++++ Provided entries ++++

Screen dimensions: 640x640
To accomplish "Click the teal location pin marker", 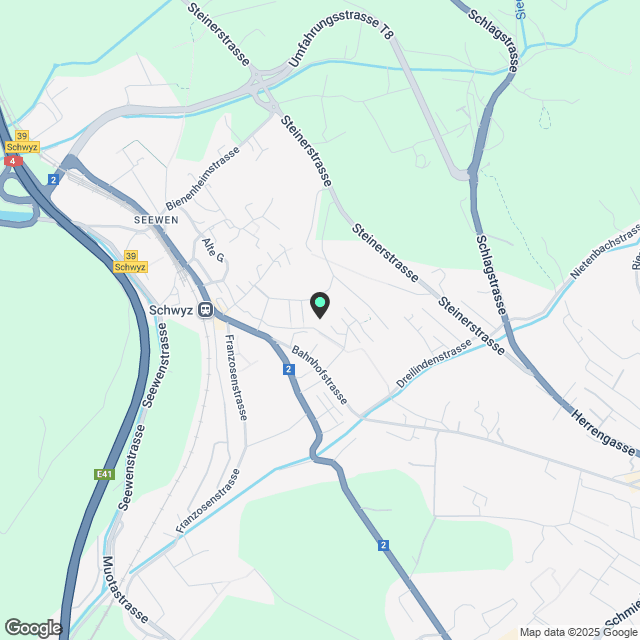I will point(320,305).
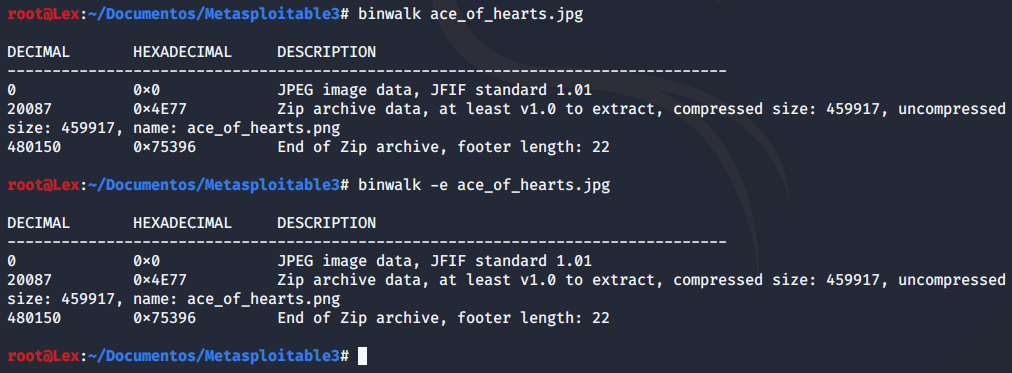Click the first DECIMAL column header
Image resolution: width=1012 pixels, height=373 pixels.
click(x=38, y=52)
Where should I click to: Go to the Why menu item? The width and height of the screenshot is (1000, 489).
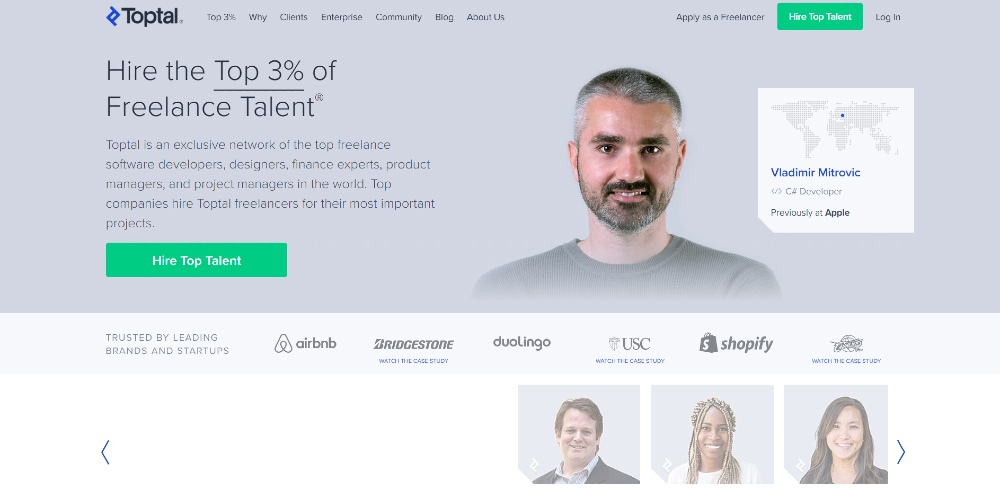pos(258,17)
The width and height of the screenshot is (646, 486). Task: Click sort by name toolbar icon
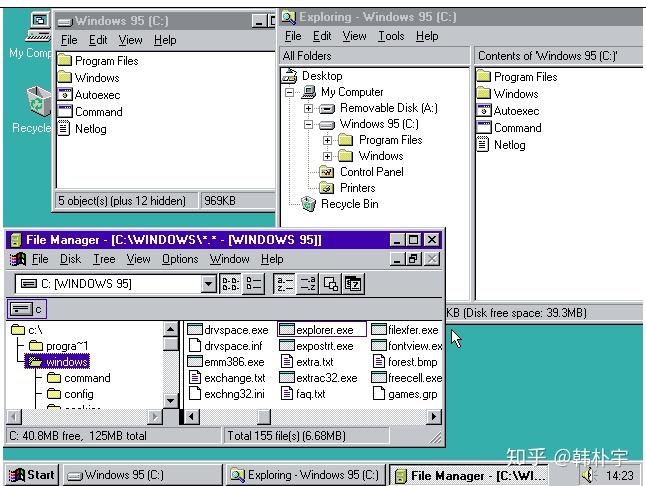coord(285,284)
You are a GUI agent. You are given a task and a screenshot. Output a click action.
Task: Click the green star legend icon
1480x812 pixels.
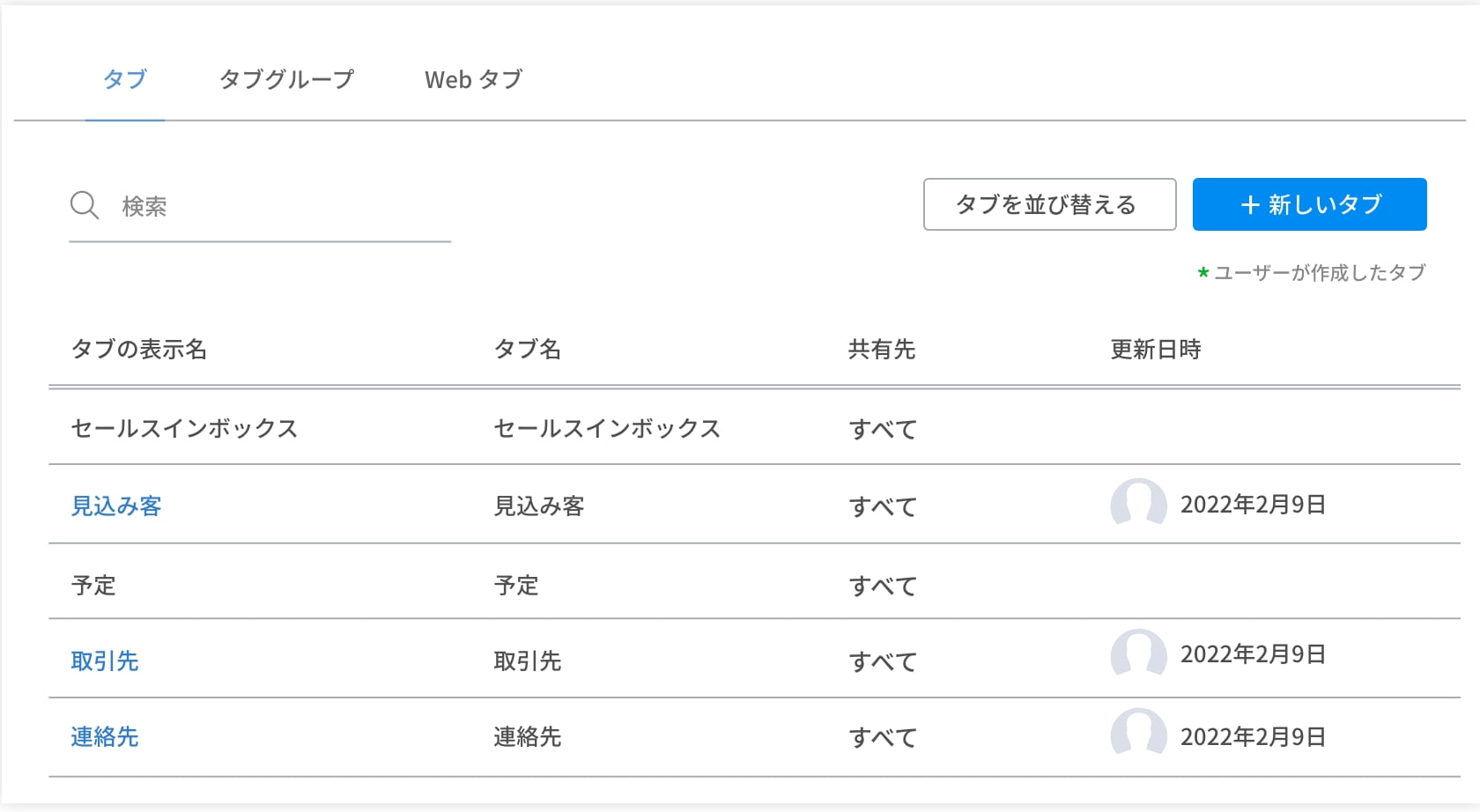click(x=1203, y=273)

++++

*What is needed*
An exact copy of the lines from the one with "The width and height of the screenshot is (646, 486)." through the last line of the records, inclusive, is required, with all pictures left out.

*Response to this exercise*
The width and height of the screenshot is (646, 486). Task: Click sort by name toolbar icon
coord(285,284)
You are a GUI agent. You are given a task and a screenshot. Output a click action.
Task: Click the green star legend icon
1480x812 pixels.
click(x=1203, y=273)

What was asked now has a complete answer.